Alice demeura atterrée.

Elle comprit clairement que le comte allait lui dire des secrets politiques.

Et sur-le-champ, cette torturante interrogation se posa dans son esprit affolé.

– Comment l’empêcher de parler? Comment faire pour que Damville n’entende pas?

– N’êtes-vous pas le cœur de mon cœur, continuait Déodat, la pensée de ma pensée? Sachez donc que ce soir…

– À quoi bon, mon aimé… non, taisez-vous… je ne veux rien entendre de vous que des paroles d’amour…

– Alice, fit le comte en souriant, vous êtes la compagne de ma vie, je ne vous aime pas seulement avec mon cœur, mais encore avec mon esprit, et vous devez être celle pour qui il n’y a point de secret en moi…

– Parlez plus bas, je vous en supplie, balbutiait-elle terrorisée.

– Parlez bas? Et pourquoi?… Qui pourrait nous entendre?…

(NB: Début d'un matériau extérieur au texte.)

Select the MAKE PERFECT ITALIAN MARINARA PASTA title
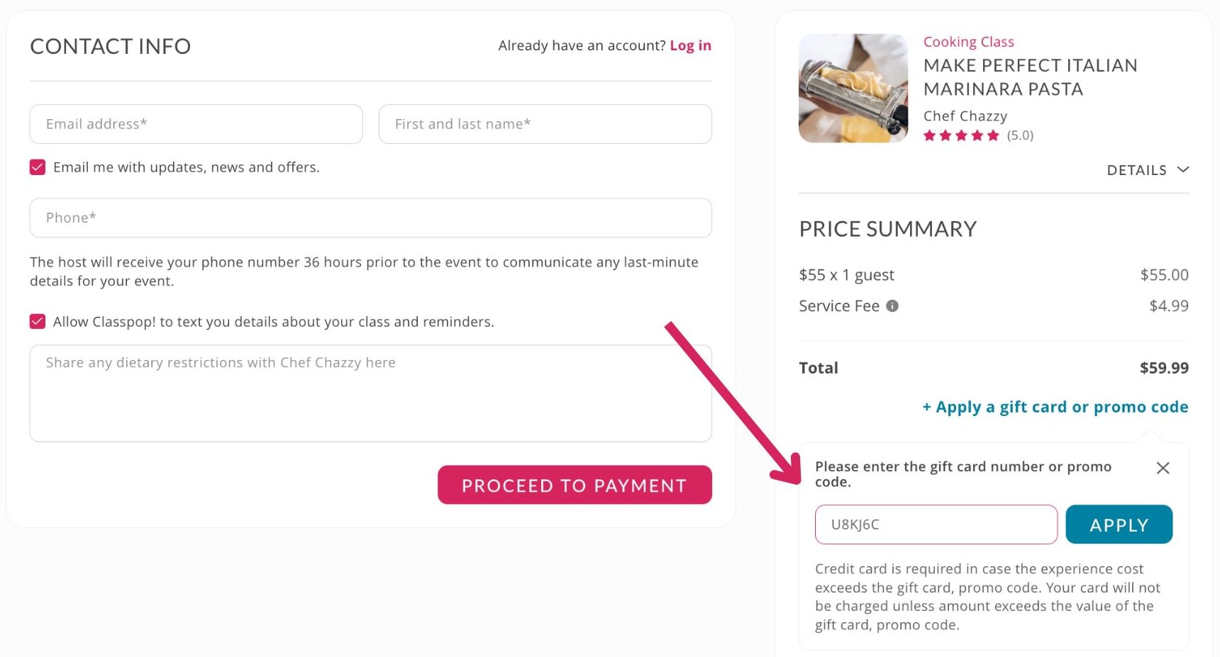The width and height of the screenshot is (1220, 657). [x=1030, y=77]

Et le comte, étonné, regardait autour de lui.

– Laura, Laura! souffla Alice à bout de forces. Songez que ma tante est curieuse… et bavarde… comme toutes les vieilles femmes…

– Ah! pardieu, vous avez raison! Je n’y songeais pas! fit le comte en riant.

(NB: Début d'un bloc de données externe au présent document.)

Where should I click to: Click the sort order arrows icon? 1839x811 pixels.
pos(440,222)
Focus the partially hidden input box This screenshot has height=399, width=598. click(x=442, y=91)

À ce moment, la porte s’ouvrit. Laura parut.

– Chère enfant, dit-elle, j’ai à sortir quelques minutes… Je veux profiter de la présence de M. le comte de Marillac pour ne pas vous laisser seule…

Alice faillit jeter un cri de désespoir. Elle s’était arrangée pour ne pas prononcer une fois le nom du comte, et la vieille le disait à haute voix, le criait presque!…

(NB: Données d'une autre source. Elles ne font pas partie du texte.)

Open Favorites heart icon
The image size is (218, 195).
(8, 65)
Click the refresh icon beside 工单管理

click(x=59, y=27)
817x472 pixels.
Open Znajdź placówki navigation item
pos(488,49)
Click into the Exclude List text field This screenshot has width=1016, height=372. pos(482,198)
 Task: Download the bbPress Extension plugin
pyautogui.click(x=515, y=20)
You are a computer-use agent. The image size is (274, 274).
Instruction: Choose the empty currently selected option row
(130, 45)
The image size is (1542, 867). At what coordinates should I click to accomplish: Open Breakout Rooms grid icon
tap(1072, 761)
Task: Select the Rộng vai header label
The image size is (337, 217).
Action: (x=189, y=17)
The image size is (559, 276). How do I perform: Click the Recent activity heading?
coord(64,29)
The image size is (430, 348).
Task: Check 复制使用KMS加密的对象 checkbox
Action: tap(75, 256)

– Vous pouvez dormir tranquille, dit Déodat.

– Non! non! Ne sortez pas! Ne vous éloignez pas de cette pièce! s’écria Alice, hors d’elle.

– Oh! Alice! murmura ardemment le jeune homme, vous vous méfiez donc de moi?…

– Moi! s’écria-t-elle dans un élan, me méfier de vous!…

Pantelante, martyrisée par la nécessité de paraître calme, elle murmura:

– Allez… Allez… ma tante… mais revenez vite…

– Oh! fit la vieille Laura, du moment que monsieur le comte est là, je n’ai pas peur…

L’instant d’après, le comte de Marillac entendit la porte de la rue qui se fermait très fort.

– Nous voici seuls! dit-il avec un sourire. Et je vous veux persécuter de ma confiance et de mes secrets…

Elle fit une dernière tentative désespérée.

Saisissant Déodat par la main, elle essaya de l’entraîner, et prenant une de ces résolutions extrêmes qu’on a dans les moments d’affolement, elle bégaya:

– Venez… vous n’avez jamais vu ma chambre… Je veux vous la montrer…

Le jeune homme tressaillit. Une bouffée ardente monta à son front.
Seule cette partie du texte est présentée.